Having jumped in ahead of my buddies, I was now about to run into decompression. The 32% mix in our tanks had extended the time available at depth, but we had two more dives planned that day and would pay a huge decompression penalty later if we pushed it too much on the first dive. Now was the time to head back. Andrew filmed the swim along the hull just, reliving the moment the Bowbelle sailed past after he and his companions were thrown in the water. Back to the shot line, we then and started our ascent. It had been an emotional but interesting dive and I was relieved that everything had gone according to plan.
The following four dives on the Bowbelle were not nearly as intense as the initial one. We took the opportunity to visit other areas of the ship for more video footage and general shots. The evening after the first day on the wreck, aided by the fine Portuguese wines, Drew opened his soul and talked about his lost friends, the counselling and of course meeting his tormentor again, 20 years on. He had mixed feelings about the Bowbelle, to which he seemed to have given a soul. One recurring thought was that, hopefully she was no longer in a position to harm anyone anymore, unless some careless or unlucky diver got into difficulties.
Having secured most of the images Drew wanted, we decided to leave the wreck alone until the TV crew arrived and check-out what other sites Madeira had to offer. Although the seabed looks rather barren, there is a lot of fish life around Funchal. Groupers are especially friendly and one seemed quite fond of our skipper Octavio, even offering him his flank to be stroked. Pelagics can also be encountered around the island, but we did not see any big animals.
Jonathan and the production company joined us in Madeira the night before our final dive. Having learnt about our expedition, They wanted to be with us on the RIB and interview Drew while we were moored over the wreck. Deeply affected by the tragedy, it would be the first time Jonathan stepped foot on a boat since the accident and he was understandably nervous ahead of the event. Fortunately, the sea was flat calm.

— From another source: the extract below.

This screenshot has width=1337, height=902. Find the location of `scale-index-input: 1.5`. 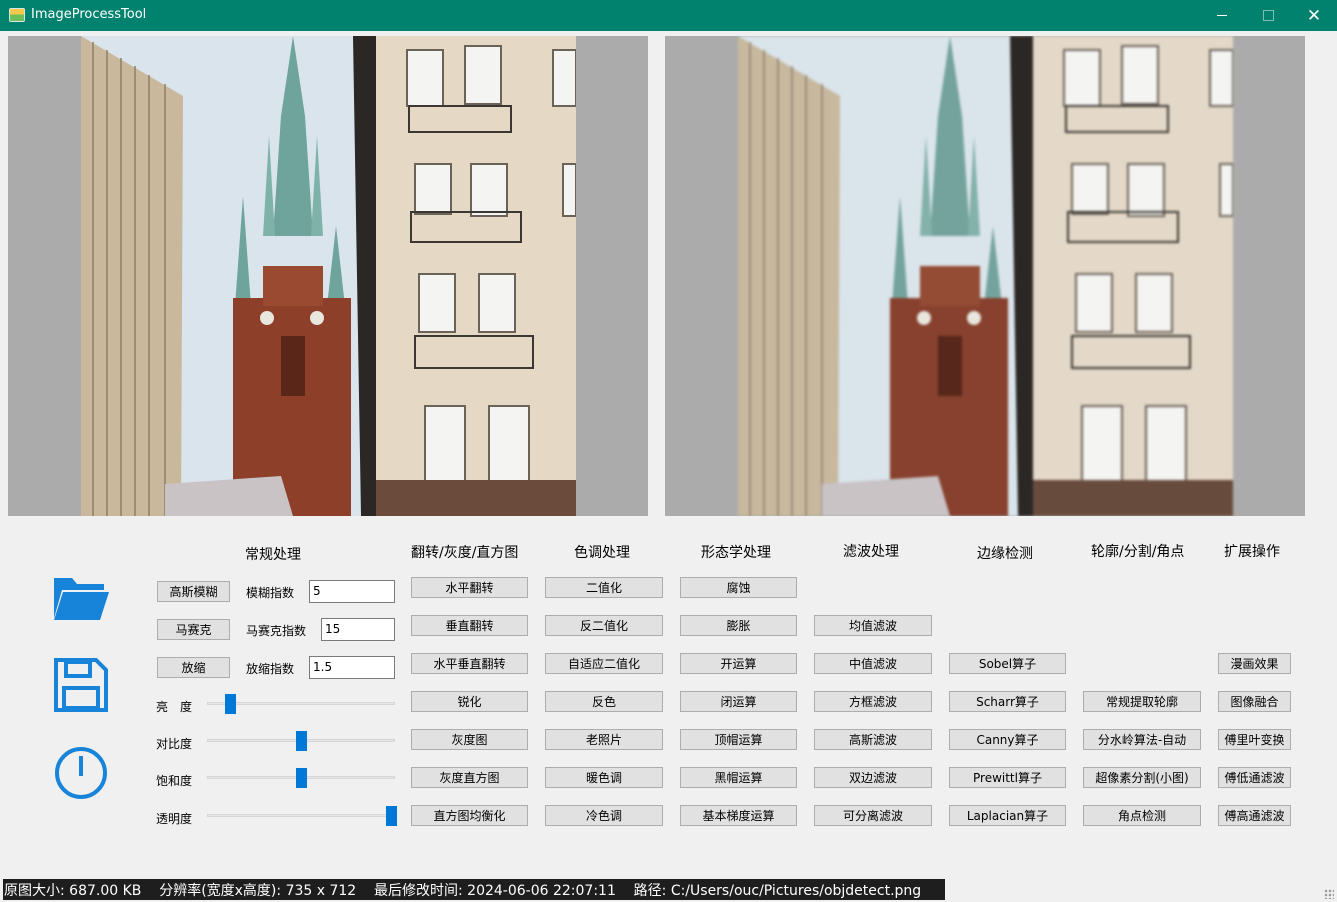

scale-index-input: 1.5 is located at coordinates (352, 668).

This time, I took a housed CCTV camera with an umbilical down to the wreck to give the others back on the RIB a live view of the Bowbelle. Reaching the deck, we immediately turned right towards the bow and I followed Drew who was taking still shots while Steve filmed the dive. Although she had been renamed after being sold, Drew decided to scratch the concretion on the hull beneath the hawsehole where we thought her old name plate was. Seeing the mark “B LL” embossed in big white letters through the rust was quite a shock! After her time spent operating as the Bom Rei and all the years underwater, she was still very much the Bowbelle.
One of Jonathan’s comments was that the Madeiran seabed was probably the best place for her to be. Having taken so many lives, Drew was pleased to see that she was now a superb breeding ground teeming with aquatic wildlife, as well as a great attraction for divers. The serious moments and the respectful reflection when dealing with the wreck’s history did not detract from a very enjoyable expedition and the warmth of our hosts made me want to spend a lot more time in Madeira. I will have to pay Tubarao Madeira Dive Center another visit before long.